● Exercise description: Extend the page below on translating English instructions into Bash commands, starting right after its final sentence and before the lines that follow it.

Start of Selection

Model Card for Qwen2.5-Coder-7B-Instruct-NL2SH

This model translates natural language (English) instructions to Bash commands.

Model Details

Model Description

This model is a fine-tuned version of the Qwen2.5-Coder-7B-Instruct model trained on the NL2SH-ALFA dataset for the task of natural language to Bash translation (NL2SH). For more information, please refer to the paper.

Model Sources

Uses

Direct Use

This model is intended for research on machine translation. The model can also be used as an educational resource for learning Bash.

Out-of-Scope Use

This model should not be used in production or automated systems without human verification.

Considerations for use in high-risk environments: This model should not be used in high-risk environments due to its low accuracy and potential for generating harmful commands.

End of Selection
Start of Given information

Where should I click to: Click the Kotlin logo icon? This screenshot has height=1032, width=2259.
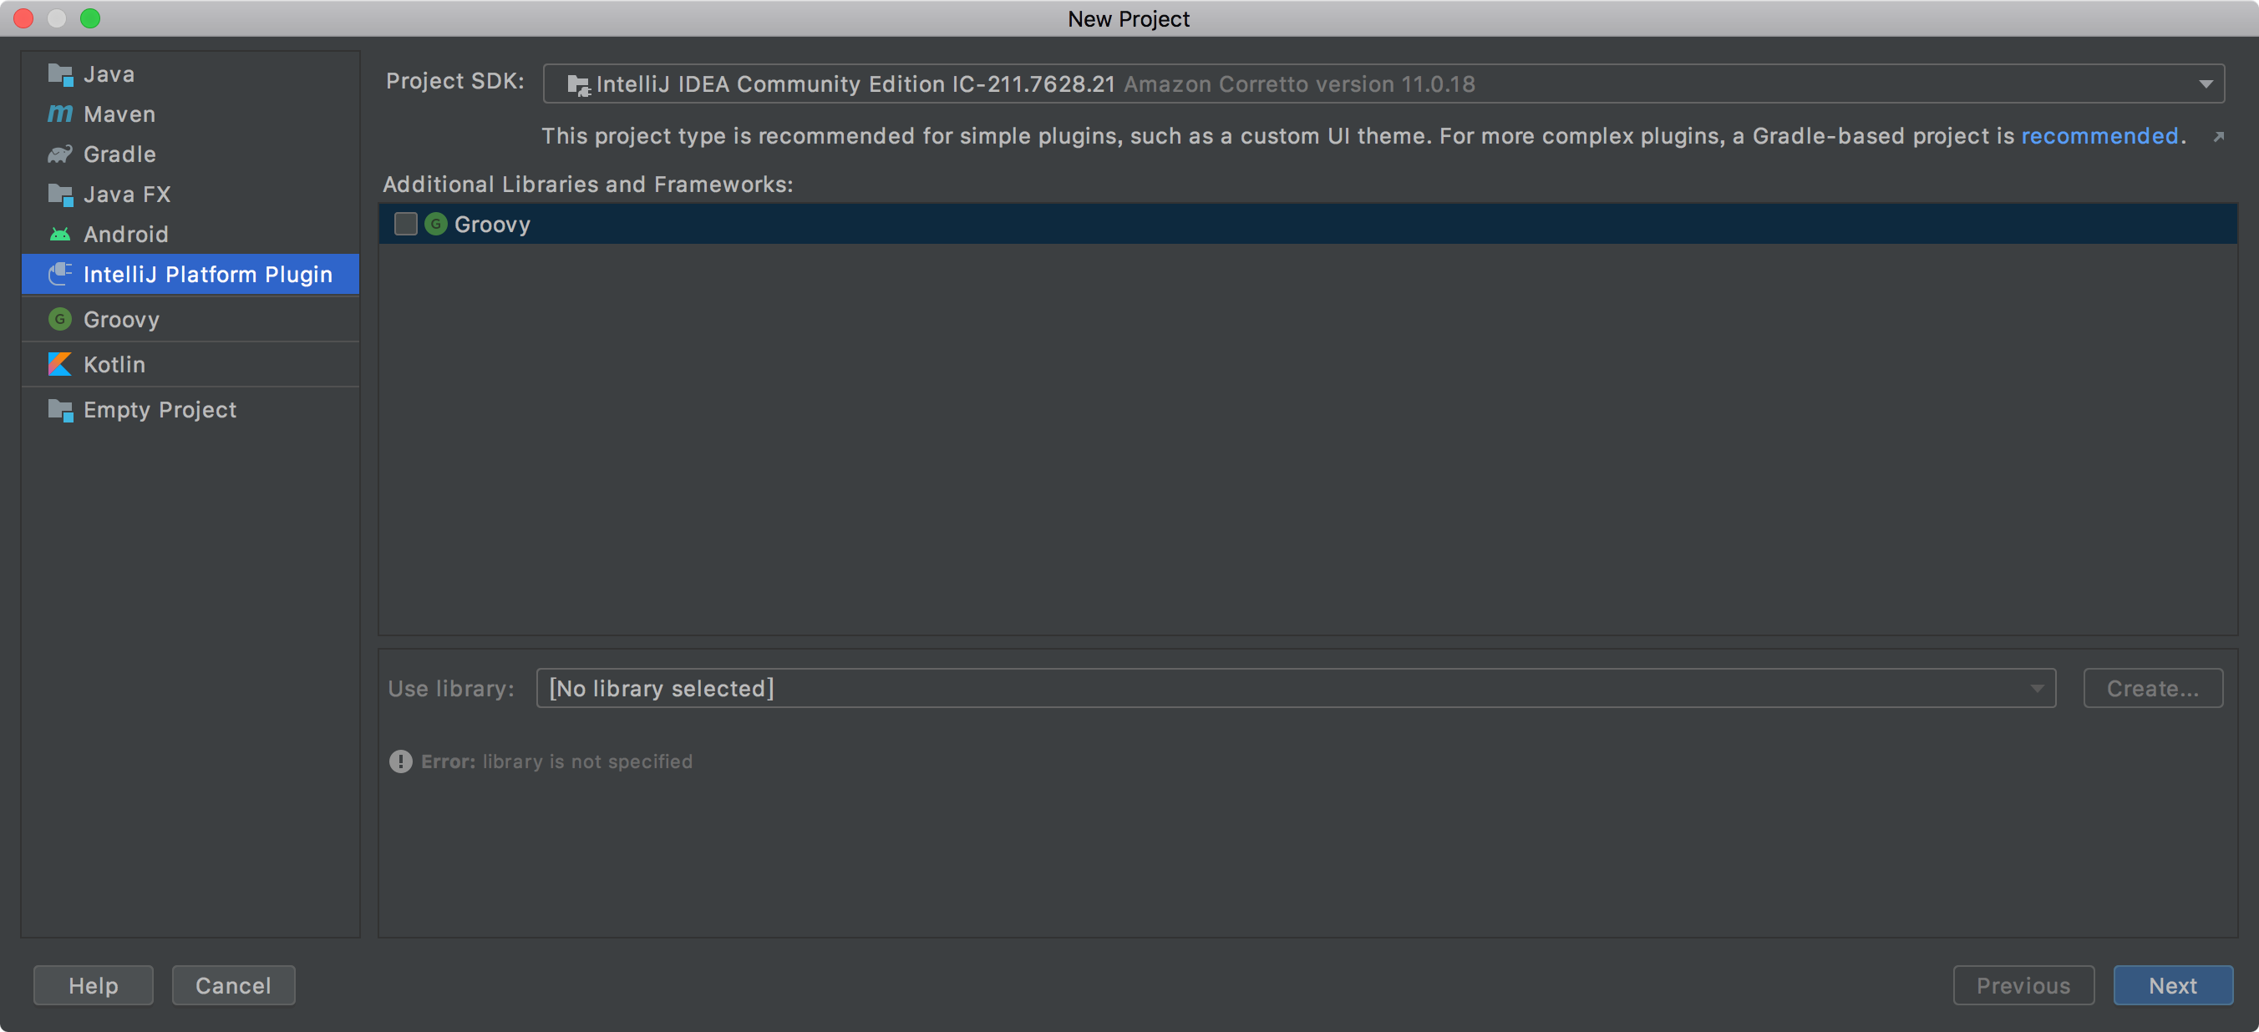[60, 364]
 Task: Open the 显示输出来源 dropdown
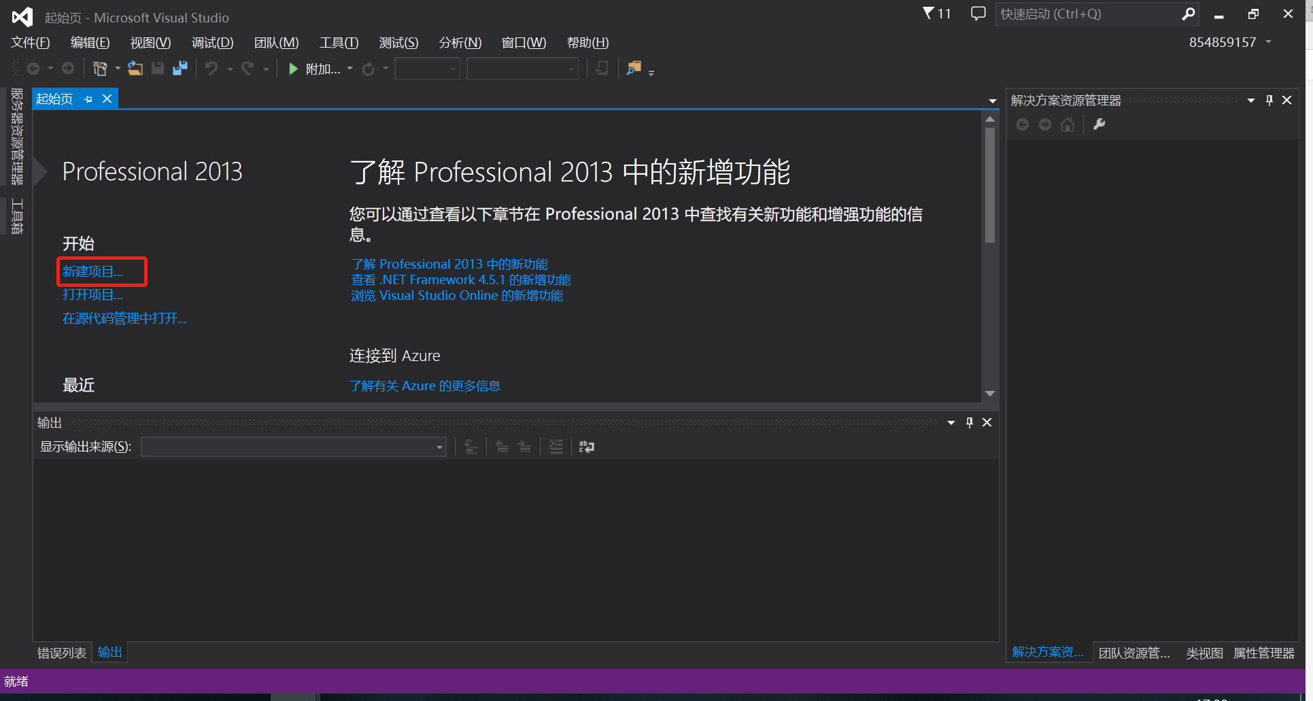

End of Given information

● The reply:
Bias, Risks, and Limitations

This model has a tendency to generate overly complex and incorrect Bash commands. It may produce harmful commands that delete data or corrupt a system. This model is not intended for natural languages other than English, scripting languages or than Bash, or multi-line Bash scripts.

Recommendations

Users are encouraged to use this model as Bash reference tool and should not execute commands without verification.

How to Get Started with the Model

Use the code below to get started with the model.

import torch
from transformers import AutoTokenizer, AutoModelForCausalLM

def translate(prompt):
    model_name = "westenfelder/Qwen2.5-Coder-7B-Instruct-NL2SH"
    tokenizer = AutoTokenizer.from_pretrained(model_name, clean_up_tokenization_spaces=False)
    model = AutoModelForCausalLM.from_pretrained(model_name, device_map="cuda", torch_dtype=torch.bfloat16)
        
    messages = [
        {"role": "system", "content": "Your task is to translate a natural language instruction to a Bash command. You will receive an instruction in English and output a Bash command that can be run in a Linux terminal."},
        {"role": "user", "content": f"{prompt}"},
    ]

    tokens = tokenizer.apply_chat_template(
        messages,
        add_generation_prompt=True,
        tokenize=True,
        return_tensors="pt"
    ).to(model.device)

    attention_mask = torch.ones_like(tokens)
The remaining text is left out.